C'est me faire beaucoup d'honneur et me prêter un grand pouvoir que d'imaginer que j'aurais pu, seule contre tout l'appareil d'État, de grandes entreprises et des intérêts puissants, prendre une décision susceptible de miner une filière stratégique. C'est également prendre tous ceux qui nous ont succédé pour des imbéciles incapables de revenir sur une décision désastreuse. Or personne n'y a ultérieurement trouvé à redire. Pourquoi ? Parce que la réunion bruxelloise à laquelle il est fait allusion ne concernait ni les choix énergétiques de l'Union européenne, ni la taxonomie des énergies, contrairement à ce que dit une journaliste, ni leur financement, mais la liste des technologies qui pourraient être utilisées dans le cadre du mécanisme de développement propre. On aurait pu le comprendre si la phrase qui explique ce dont il est question n'avait pas été coupée au montage.

Le mécanisme de développement propre est l'un des trois mécanismes de Kyoto et le seul dédié aux pays en voie de développement. Il prévoyait que les pays riches gros émetteurs de carbone pourraient comptabiliser, au titre de leurs propres efforts, les réductions d'émissions qu'ils financeraient dans les pays du Sud. L'idée que l'on puisse financer du nucléaire dans des pays pauvres, ne disposant ni des outils et services permettant d'assurer la sécurité des installations, ni d'un réseau de distribution d'électricité centralisé, ni des ressources assurant l'aval du cycle, sans oublier le risque de prolifération s'agissant d'États à la stabilité incertaine, était particulièrement saugrenue. Il est probable qu'aucun responsable d'une entreprise du secteur nucléaire n'ait jamais envisagé de vendre ou de financer une centrale en Sierra Leone ou en Afghanistan.
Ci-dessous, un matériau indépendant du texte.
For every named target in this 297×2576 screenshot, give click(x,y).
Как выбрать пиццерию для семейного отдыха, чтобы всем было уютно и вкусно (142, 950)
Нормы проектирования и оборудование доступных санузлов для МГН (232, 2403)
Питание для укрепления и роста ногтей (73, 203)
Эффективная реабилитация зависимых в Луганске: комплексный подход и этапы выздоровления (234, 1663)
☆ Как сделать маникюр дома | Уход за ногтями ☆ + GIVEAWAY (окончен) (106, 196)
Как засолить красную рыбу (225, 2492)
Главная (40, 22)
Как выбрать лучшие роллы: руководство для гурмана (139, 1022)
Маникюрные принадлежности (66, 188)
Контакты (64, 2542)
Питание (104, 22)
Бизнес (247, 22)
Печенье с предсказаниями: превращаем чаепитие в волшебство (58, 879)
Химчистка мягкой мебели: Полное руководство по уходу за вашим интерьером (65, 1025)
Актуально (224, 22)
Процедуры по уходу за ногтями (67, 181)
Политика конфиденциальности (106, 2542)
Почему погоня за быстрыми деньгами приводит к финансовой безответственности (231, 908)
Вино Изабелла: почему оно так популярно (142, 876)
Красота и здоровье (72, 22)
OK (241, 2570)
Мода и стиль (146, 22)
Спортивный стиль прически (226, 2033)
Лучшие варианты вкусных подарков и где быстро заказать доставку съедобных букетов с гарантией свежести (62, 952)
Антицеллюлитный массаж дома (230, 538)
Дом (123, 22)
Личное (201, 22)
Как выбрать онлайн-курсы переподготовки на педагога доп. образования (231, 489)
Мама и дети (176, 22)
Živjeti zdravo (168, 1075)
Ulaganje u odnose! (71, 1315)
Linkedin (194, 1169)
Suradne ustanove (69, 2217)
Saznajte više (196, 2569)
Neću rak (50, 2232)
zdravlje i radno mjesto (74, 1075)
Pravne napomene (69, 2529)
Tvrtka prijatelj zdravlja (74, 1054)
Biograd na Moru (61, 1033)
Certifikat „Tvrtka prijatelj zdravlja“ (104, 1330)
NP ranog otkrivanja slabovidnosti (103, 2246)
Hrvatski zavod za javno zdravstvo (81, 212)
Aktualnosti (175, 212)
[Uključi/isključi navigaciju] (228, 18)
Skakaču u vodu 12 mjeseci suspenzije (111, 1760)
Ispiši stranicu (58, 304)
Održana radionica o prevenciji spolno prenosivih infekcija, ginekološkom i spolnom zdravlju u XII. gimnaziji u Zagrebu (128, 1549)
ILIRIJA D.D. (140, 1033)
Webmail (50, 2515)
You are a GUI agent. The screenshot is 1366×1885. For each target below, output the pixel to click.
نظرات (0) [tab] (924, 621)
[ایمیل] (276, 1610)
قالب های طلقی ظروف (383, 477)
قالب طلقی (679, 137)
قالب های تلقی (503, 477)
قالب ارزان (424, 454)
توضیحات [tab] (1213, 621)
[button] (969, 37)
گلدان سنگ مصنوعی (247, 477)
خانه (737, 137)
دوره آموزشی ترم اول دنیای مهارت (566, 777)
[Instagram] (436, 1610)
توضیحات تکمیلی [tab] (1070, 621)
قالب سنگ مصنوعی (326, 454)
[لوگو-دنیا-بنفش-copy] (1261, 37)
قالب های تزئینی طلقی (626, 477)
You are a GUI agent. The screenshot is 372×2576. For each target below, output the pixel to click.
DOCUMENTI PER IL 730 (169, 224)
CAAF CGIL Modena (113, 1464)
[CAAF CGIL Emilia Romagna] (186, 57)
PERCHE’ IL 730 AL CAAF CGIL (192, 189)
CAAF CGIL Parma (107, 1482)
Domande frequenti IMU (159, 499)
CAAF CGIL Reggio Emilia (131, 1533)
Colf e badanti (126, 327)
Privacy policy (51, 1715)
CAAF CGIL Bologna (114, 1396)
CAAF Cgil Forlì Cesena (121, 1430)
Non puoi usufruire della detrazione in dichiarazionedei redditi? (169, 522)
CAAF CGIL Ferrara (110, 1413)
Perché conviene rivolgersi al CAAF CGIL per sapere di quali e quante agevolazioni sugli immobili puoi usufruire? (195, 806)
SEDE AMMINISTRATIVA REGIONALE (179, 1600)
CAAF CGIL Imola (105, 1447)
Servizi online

L'insistance à inscrire le nucléaire dans la liste relevait davantage d'une diplomatie d'influence dans laquelle il s'agissait d'utiliser tous les canaux pour avancer ses pions et ne céder sur rien, y compris sur le symbolique ou l'accessoire.

J'ai raconté cette anecdote à Arte pour illustrer les contraintes d'une négociation multilatérale dans laquelle l'Union européenne jouait un rôle moteur – elle a considérablement perdu de son leadership depuis. J'étais pour ma part comptable, en tant que membre du gouvernement du pays exerçant la présidence de l'Union, de la cohésion européenne. Dresser un parallèle, comme l'ont fait quelques populistes, avec la situation énergétique générée par l'indisponibilité du parc nucléaire et la guerre en Ukraine est grossier, d'abord parce que la décision aurait été dénoncée si elle avait été jugée contraire aux intérêts de la France, ensuite parce que de nombreux gouvernements se sont succédé depuis, qu'ils comptaient pour certains d'entre eux des ministres de l'énergie puissants et que ces derniers auraient évidemment pu remettre cette question sur la table.